Impact of increased insulin signaling in the fat body of Anopheles stephensi mosquitoes

Malaria is one of the world’s most prevalent diseases. There are over 200 million annual clinical cases reported, and an estimated 660,000 deaths due to malaria. Of these fatalities, 77% are children under the age of five years. In spite of current efforts to control malaria, the appearance of insecticide-resistant mosquitoes and drug-resistant parasite continues to accelerate the crisis of malaria transmission worldwide. Therefore, there is an urgent need for new innovative strategies to ease this burden. One strategy is to genetically engineer mosquitoes with better fitness and less parasites susceptible to replace the wild population. In mosquitoes, the insulin/insulin growth factor 1 signaling (IIS) cascade regulates lifespan, reproduction, and innate immunity.
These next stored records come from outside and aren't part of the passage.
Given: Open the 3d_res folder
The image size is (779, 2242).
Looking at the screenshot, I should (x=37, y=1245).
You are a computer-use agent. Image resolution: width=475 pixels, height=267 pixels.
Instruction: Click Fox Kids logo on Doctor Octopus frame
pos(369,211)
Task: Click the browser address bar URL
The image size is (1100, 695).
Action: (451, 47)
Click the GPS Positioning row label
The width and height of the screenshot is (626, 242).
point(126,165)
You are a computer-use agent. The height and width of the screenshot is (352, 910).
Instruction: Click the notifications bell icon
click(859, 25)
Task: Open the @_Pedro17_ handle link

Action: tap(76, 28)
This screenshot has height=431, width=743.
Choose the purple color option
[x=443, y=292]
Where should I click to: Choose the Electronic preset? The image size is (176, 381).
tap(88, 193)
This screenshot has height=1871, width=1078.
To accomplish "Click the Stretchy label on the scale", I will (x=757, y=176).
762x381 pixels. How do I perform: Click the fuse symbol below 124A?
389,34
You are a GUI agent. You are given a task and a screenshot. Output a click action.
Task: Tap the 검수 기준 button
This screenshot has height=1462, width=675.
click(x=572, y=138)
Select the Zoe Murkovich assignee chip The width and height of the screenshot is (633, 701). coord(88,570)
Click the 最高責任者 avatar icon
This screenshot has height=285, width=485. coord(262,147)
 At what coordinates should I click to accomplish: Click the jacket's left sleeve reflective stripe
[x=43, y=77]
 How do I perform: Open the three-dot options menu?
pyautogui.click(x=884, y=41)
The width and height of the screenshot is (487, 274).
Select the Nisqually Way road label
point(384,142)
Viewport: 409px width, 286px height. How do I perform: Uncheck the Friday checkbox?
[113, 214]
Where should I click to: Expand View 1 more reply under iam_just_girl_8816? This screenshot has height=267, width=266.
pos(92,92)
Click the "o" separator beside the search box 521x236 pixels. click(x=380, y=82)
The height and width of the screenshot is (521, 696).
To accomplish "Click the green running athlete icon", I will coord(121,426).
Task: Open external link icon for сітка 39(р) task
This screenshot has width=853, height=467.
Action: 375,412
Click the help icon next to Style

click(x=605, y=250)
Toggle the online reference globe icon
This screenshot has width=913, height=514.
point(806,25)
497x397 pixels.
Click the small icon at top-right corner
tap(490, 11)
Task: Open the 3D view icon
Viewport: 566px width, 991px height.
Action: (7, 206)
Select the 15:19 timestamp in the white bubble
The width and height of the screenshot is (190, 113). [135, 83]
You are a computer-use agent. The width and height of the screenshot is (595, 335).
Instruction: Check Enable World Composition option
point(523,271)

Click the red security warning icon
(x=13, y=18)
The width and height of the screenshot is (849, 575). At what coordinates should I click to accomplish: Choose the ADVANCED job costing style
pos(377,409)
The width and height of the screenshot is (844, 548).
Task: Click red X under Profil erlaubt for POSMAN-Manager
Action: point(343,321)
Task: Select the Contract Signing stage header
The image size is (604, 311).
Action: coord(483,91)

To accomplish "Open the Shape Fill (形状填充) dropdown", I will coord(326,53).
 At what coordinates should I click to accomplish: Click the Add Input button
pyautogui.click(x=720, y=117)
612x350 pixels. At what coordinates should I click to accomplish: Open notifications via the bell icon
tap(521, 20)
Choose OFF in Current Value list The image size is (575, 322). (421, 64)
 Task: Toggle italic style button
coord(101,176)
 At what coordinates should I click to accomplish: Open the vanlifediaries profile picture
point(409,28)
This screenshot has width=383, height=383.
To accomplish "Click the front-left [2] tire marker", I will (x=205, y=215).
To better understand the impact of IIS in mosquitoes, we induced IIS in the fat body of transgenic A. stephensi mosquitoes by expressing an active form of A. stephensi Akt (AnsteAkt), a key component of the IIS cascade. The mosquito’s fat body is the main tissue responsible for antimicrobial production and has been shown to serve as “signaling center” for IIS pathway. In early studies we found that Myr-AnsteAkt transcript and protein expression occurred in a fat body and blood meal specific manner, as expected for a transgene regulated by the vitellogenin promoter. Furthermore, we have been able to demonstrate increased activation of downstream IIS molecules indicating activation of the IIS cascade. We also observed changes in vitellogenin protein levels, but surprisingly did not observe any change in egg production. Most importantly, we observed a significant extension in the lifespan of the myr-AsteAkt transgenic A. stephensi. This increase in lifespan opens intriguing possibilities for manipulating the fitness of transgenic parasite resistant mosquitoes.